Au final, les principaux résultats furent les suivants :

  • L’induction de l’hypocalcémie subclinique a fonctionné sur toutes les vaches, confirmant la réussite du protocole d’induction mis en œuvre (0,77 +/- 0,01 mM de Calcium ionisé sanguin dans le groupe hypocalcémie subclinique (HSC) vs 1,26 +/- 0,01 mM dans le groupe normocalcémique (NC)).
  • En conséquence, le Ca excrété par voie urinaire était plus élevé dans le groupe HSC (30,2 vs 0,21 g/j en phase pré-expérimentale), l’induction  ayant donc permis de chélater une quantité de calcium d’environ 30g. Le pH urinaire était significativement plus faible (6,2 vs 7,6) dans le groupe HSC 12 heures après le début de l’infusion.
  • Le jour de l’infusion, une baisse de l’ingestion a été notée dans le groupe HSC (5,3 +/- 0,8 kg MS/j vs 9,1 +/- 0,8 kg MS/j pour le groupe NC), ainsi qu’une baisse de la fréquence des contractions ruminales (HSC : 1,9 +/- 0,2 vs NC : 2,7 +/- 0,2 / 2 min).
  • Les fréquences et autres constantes cliniques étaient similaires entre les 2 groupes.
  • Concernant les paramètres biochimiques, on a noté durant les 24 h de perfusion une baisse de la kaliémie dans le groupe HSC (2,91 +/- 0,04 vs 3,48 +/- 0,04 mM pour le groupe NC), puis celle-ci est revenue à la normale 24 heures après la fin de l’infusion.

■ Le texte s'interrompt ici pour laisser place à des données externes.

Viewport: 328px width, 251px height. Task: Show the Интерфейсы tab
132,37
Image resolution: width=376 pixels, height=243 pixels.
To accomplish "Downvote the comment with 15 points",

La concentration en Mg a augmenté logiquement dans le groupe en HSC (0,93 vs 0,67 mM), pour encore une fois revenir à la normale à l’arrêt de l’induction. Les vaches en HSC avaient, comme attendu, une insulinémie plus faible (libération de l’insuline retenue lors d’hypocalcémie) entre 6 et 18h après le début de l’infusion  (1,44 +/- 0,23 vs 2,32  +/- 0,23 ng/mL), à l’origine d’une glycémie plus élevée (4,4 +/- 0,04 vs 4,17 +/- 0,04 mM) ainsi que d’une lipomobilisation plus élevée se traduisant par une élévation des AGNE (0,110 +/- 0,019 vs 0,0061 +/- 0,014 mM).
  • Concernant l’impact sur la fonction neutrophilique, les auteurs ont observé un comptage similaire entre groupes de traitement mais une activité moindre des neutrophiles des vaches en HSC, tant du point de vue de leur capacité à entrer phagocytose (22,1 +/- 2,1% vs 29,3 +/- 2,1%) que de leur capacité oxydative en présence de bactéries pathogènes (16,1 +/- 1,7% vs 24,2 +/- 1,7%). Cette baisse d’activité est probablement à relier à la moindre concentration cytosolique de Ca, nécessaire à leur activation.

En conclusion

Il ressort, dans les conditions de cette étude, que l’hypocalcémie induite expérimentalement a réduit l’appétit des bovins, modifié leur métabolisme (baisse de l’insulinémie à l’origine d’une glycémie plus forte et augmentation des AGNE), et a atteint la fonctionnalité des polynucléaires neutrophiles. Ces résultats peuvent contribuer à expliquer l’incidence plus forte de troubles de santé en péri-partum immédiat, en raison de la prévalence élevée des vaches en hypocalcémie.

Référence : Résumé Article “Effect of induced subclinical hypocalcemia on physiological responses and neutrophil function in dairy cows.” Martinez N., Sinedino L.D.P., Bisinotto R.S., Ribeiro E.S., Gomes G.C., Lima F.S., Greco L.F., Risco C.A., Glavao K.N., Taylor-Rodriguez D., Driver J.P., Thatcher W.W., Santos J.E.P. Journal of Dairy Science, 2014, (97) :874-88.